In lookup software, transitions may be fine-grained: for example, it may be possible to transition to IDNA2008 Subtractions and/or Deviations for .blogspot.com at a given point but not for .com, or vice versa. If .de bundles or blocks the Deviation characters, then clients could transition Deviations for .de, but not for (say) .blogspot.de. The discussion of such transition strategies is outside of the scope of this document.

For a demonstration of differences between IDNA2003, IDNA2008, and the Unicode IDNA Compatibility Processing, see the [IDN_Demo]. For more detail on the differences, see Section 8, IDNA Comparison.

[Review note: The referenced links to UTR36 et UTS39 (et #31, et al) passim will be fixed.]

There are two slightly different compatibility mechanisms for dealing with two separate tasks: IDNA domain name lookup and IDNA domain name display. To this end, this document specifies two specific types of processing: Lookup Processing and Display Processing.

Note that neither the Unicode IDNA Compatibility Processing nor IDNA2008 address security problems associated with confusables (the so-called "paypal.com" problem). IDNA2008 does disallow certain symbols and punctuation characters that can be used for spoofing, such as spoofs of the slash character ("/"). These are, however, an extremely small fraction of the confusable characters used for spoofing. Moreover, confusable characters themselves account for a small proportion of fishing problems: most are cases like "secure-wellsfargo.com". For more information, see [Bortzmeyer] and the [IDN FAQ].

This document is not directed at the registration of IDNs, although registries may follow the specifications in this document, with additional repertoire restrictions of their choosing, to support a transitional period.

It is strongly recommended that UTR#36: Unicode Security Considerations [UTR36] and UTS#39: Unicode Security Mechanisms [UTR39] be consulted for information on dealing with confusables, both for client software and registries. In particular, [UTR39] provides information that can be used to drastically reduce the number of confusables when dealing with international domain names, much beyond what IDNA2008 does. See the [DemoConf].

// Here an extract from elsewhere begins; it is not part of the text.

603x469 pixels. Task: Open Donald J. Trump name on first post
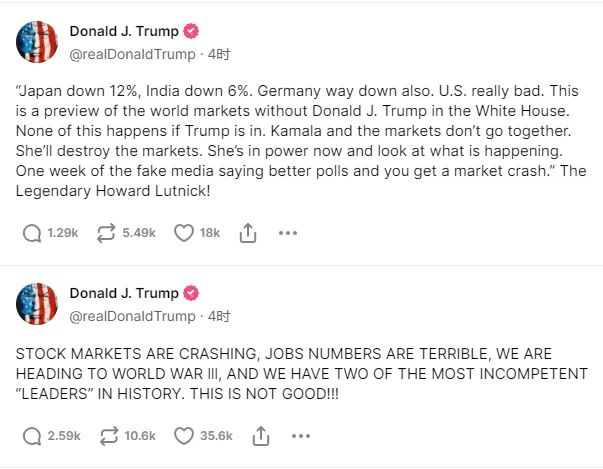[124, 30]
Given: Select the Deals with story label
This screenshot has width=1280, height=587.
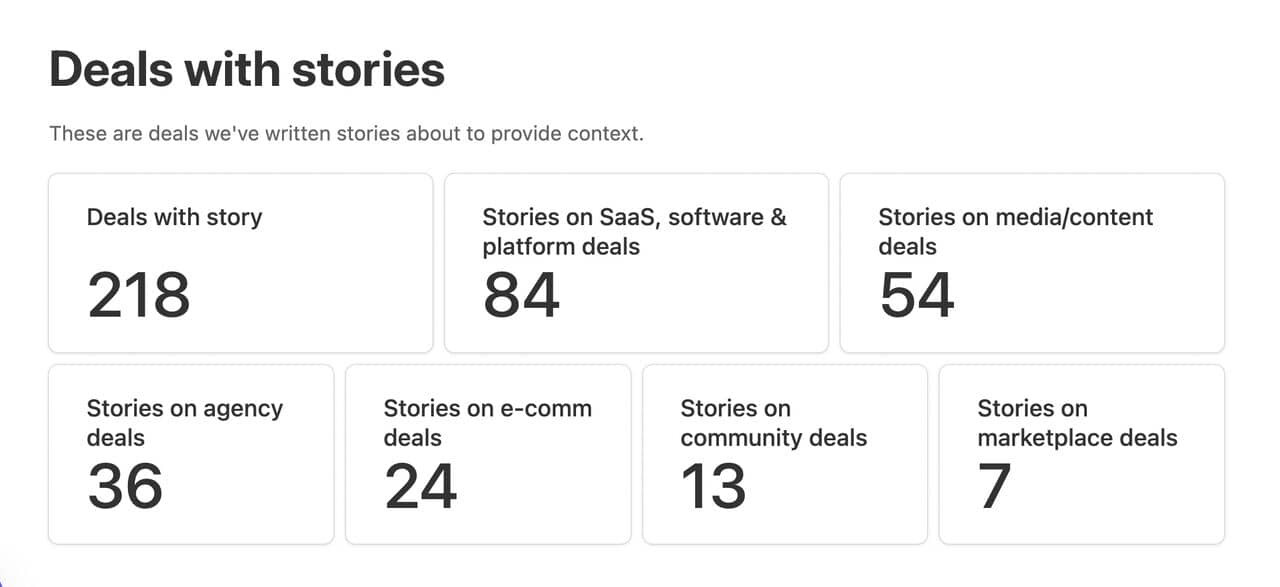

2.1 Display of Internationalized Domain Names

For IDNA2003 applications, it has been customary to display the processed string to the user. This is helpful for security, because it reduces the opportunity for visual confusability. Thus, for example, http://googIe.com (with a capital I in place of the L) is revealed as http://googie.com. However, for the case of the Deviations, the distinction between the original and processed form is especially important for users. Thus in displaying domain names, it is recommended that the Display Processing be applied. This is the same as Lookup Processing, except that it excludes the deviations: ß, ς, and joiners.

Labels presented to a browser may or may not be in the display form preferred by a target site; for more information see the [IDN FAQ]. This specification defines a default display algorithm in Section 4, Processing.

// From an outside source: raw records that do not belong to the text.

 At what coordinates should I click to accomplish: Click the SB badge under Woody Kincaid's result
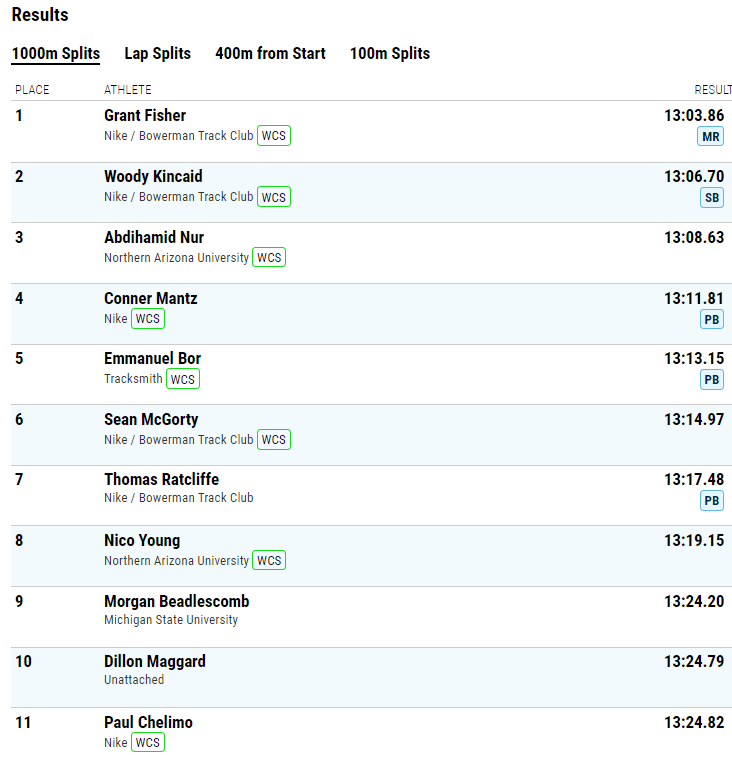pyautogui.click(x=712, y=197)
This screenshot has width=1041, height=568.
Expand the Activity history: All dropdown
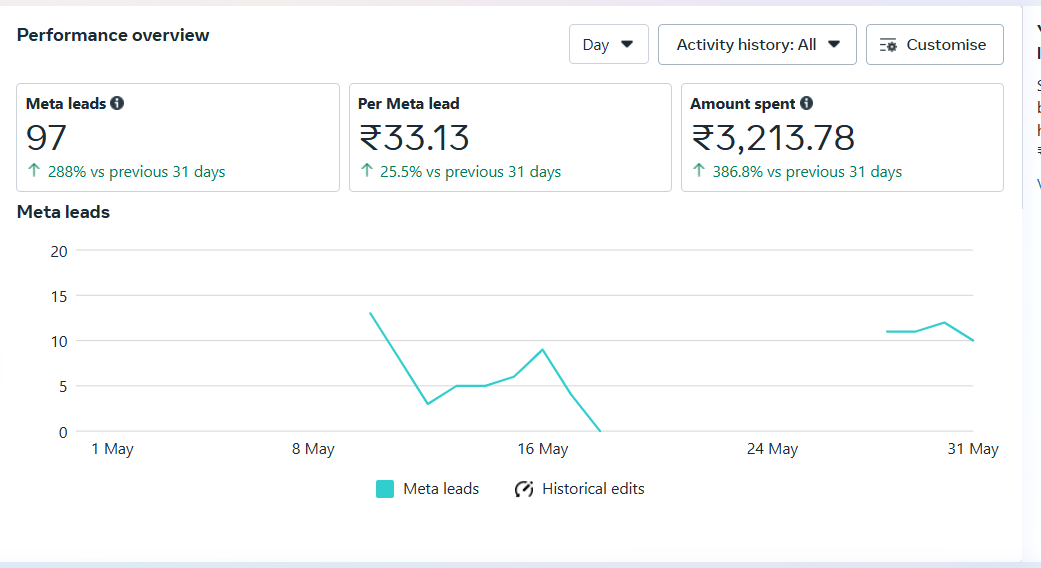point(758,44)
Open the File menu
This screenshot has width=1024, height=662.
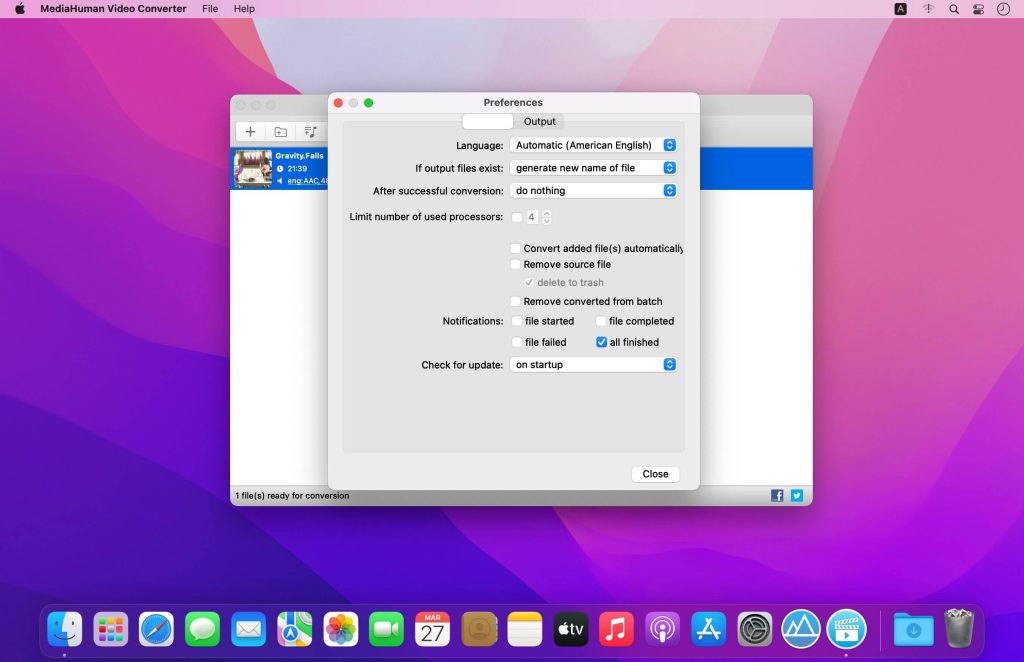pos(209,9)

Except for direct DNS lookup, the Display Processing should always be used. That preserves the four deviation characters in the original string. The Display Processing form is also used for support of Deviation characters after a transitional period.

2.2 Registries

This specification is primarily targeted at applications doing Lookup Processing for IDNs. There is, however, one strong recommendation for registries: do not allow the registration of labels that are invalid according to Lookup Processing. The registration of such a label would not be found by browsers and search engines following Unicode IDNA Compatibility Processing.

The label that is actually registered and inserted into a registry, is always a label that has been processed. For example, http://xn--bcher-kva.de which corresponds to http://bücher.de. However, it may be useful for a registry to also ask for "unprocessed" labels as part of the registration process, such as http://Bücher.de, so that they are aware of the registrant's intent. However, such unprocessed labels must be handled carefully:

2.3 Notation

Sets of code points are defined using properties and the syntax of UTS#18: Unicode Regular Expressions [UTS18]. For example, the set of combining marks is represented by the syntax \p{gc=M}. An additional syntactic notation beyond the syntax of UTS#18 is used here: the "+" indicates the addition of elements to a set.

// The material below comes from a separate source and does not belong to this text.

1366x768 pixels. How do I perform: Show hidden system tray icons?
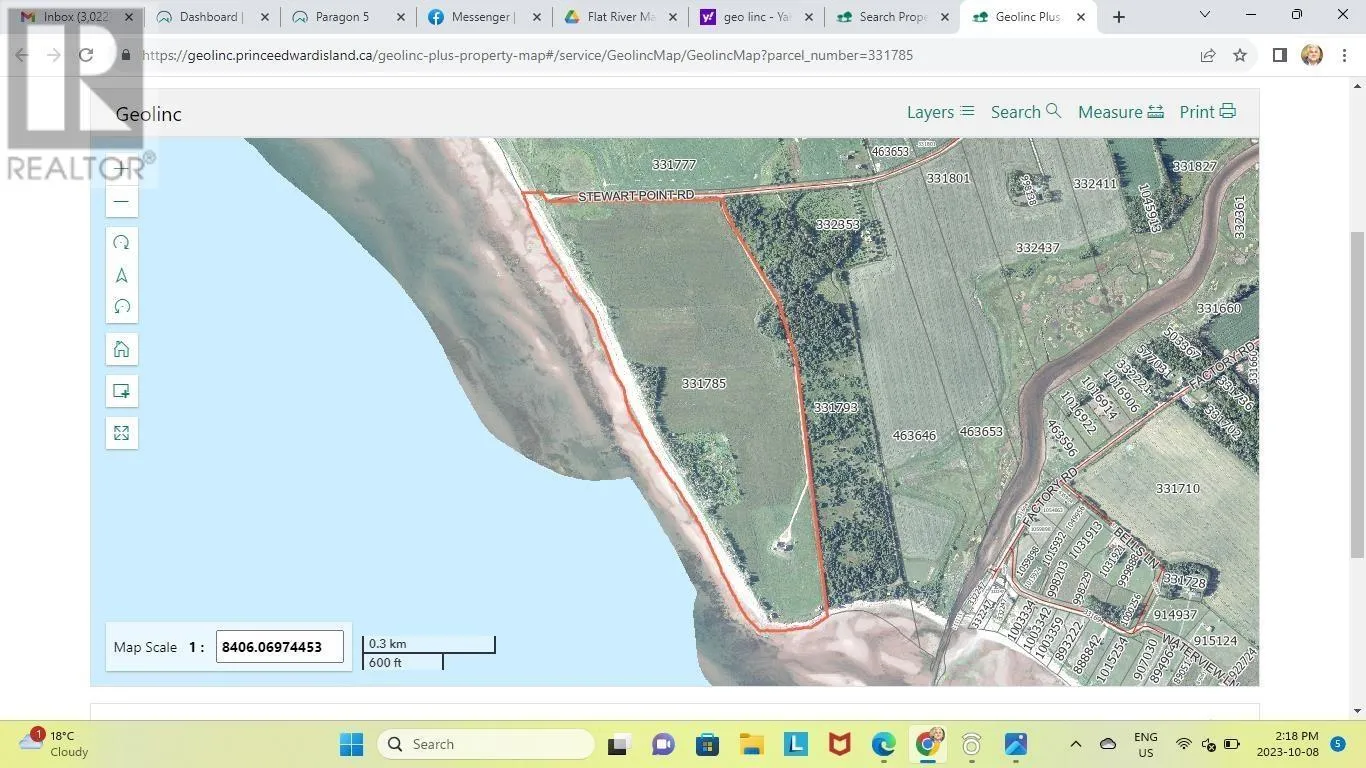1075,744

In this document, a label is a substring of a domain name. That substring is bounded on both sides by either the start or the end of the string, or any of the following characters, called label-separators:

  1. U+002E ( . ) FULL STOP
  2. U+FF0E ( . ) FULLWIDTH FULL STOP
  3. U+3002 ( 。 ) IDEOGRAPHIC FULL STOP
  4. U+FF61 ( 。 ) HALFWIDTH IDEOGRAPHIC FULL STOP

Many people use the terms "domain names" and "host names" interchangeably. This document follows [RFC3490] in use of the term "domain name".

[Review note: bundling and blocking will be explained here, and a reference added on first use.]

3 Conformance

The requirements for conformance on implementations of the Unicode IDNA Compatibility Processing algorithm are as follows:

C1 Given a version of Unicode and a Unicode String, a conformant implementation of Lookup Processing shall replicate the results given by applying the Lookup Processing algorithm specified by Section 4, Processing.
C2 Given a version of Unicode and a Unicode String, a conformant implementation of Display Processing shall replicate the results given by applying the Display Processing algorithm specified by Section 4, Processing.

These specifications are logical ones, designed to be straightforward to describe. An actual implementation is free to use different methods as long the result is the same as the result specified by the logical algorithm.

Any conformant implementation may also have tighter validity criteria than those imposed by Section 6, Validity Criteria. For example, an application could disallow or warn of domain name labels with certain characteristics. For example:

For more information, see UTR#36: Unicode Security Considerations [UTR36] and UTS#39: Unicode Security Mechanisms [UTR39].

4 Processing

The input to Unicode IDNA Compatibility Processing is a prospective domain_name string expressed in Unicode. The domain name consists of a sequence of labels with dot separators, such as "Bücher.de".

Note: For more information about the composition of a URL, see Section 3.5 of [STD13].

The input domain_name string must have had all escaped Unicode code points converted to Unicode code points. For example, U+5341 ( 十 ) CJK UNIFIED IDEOGRAPH-5341 could have been escaped as any of the following:

The following steps, performed in order, successively alter the input domain_name string and then output it as a converted Unicode string. The output is a converted Unicode string, plus a flag to indicate whether there was an error. Even if an error occurs, the conversion of the string is performed as much as is possible.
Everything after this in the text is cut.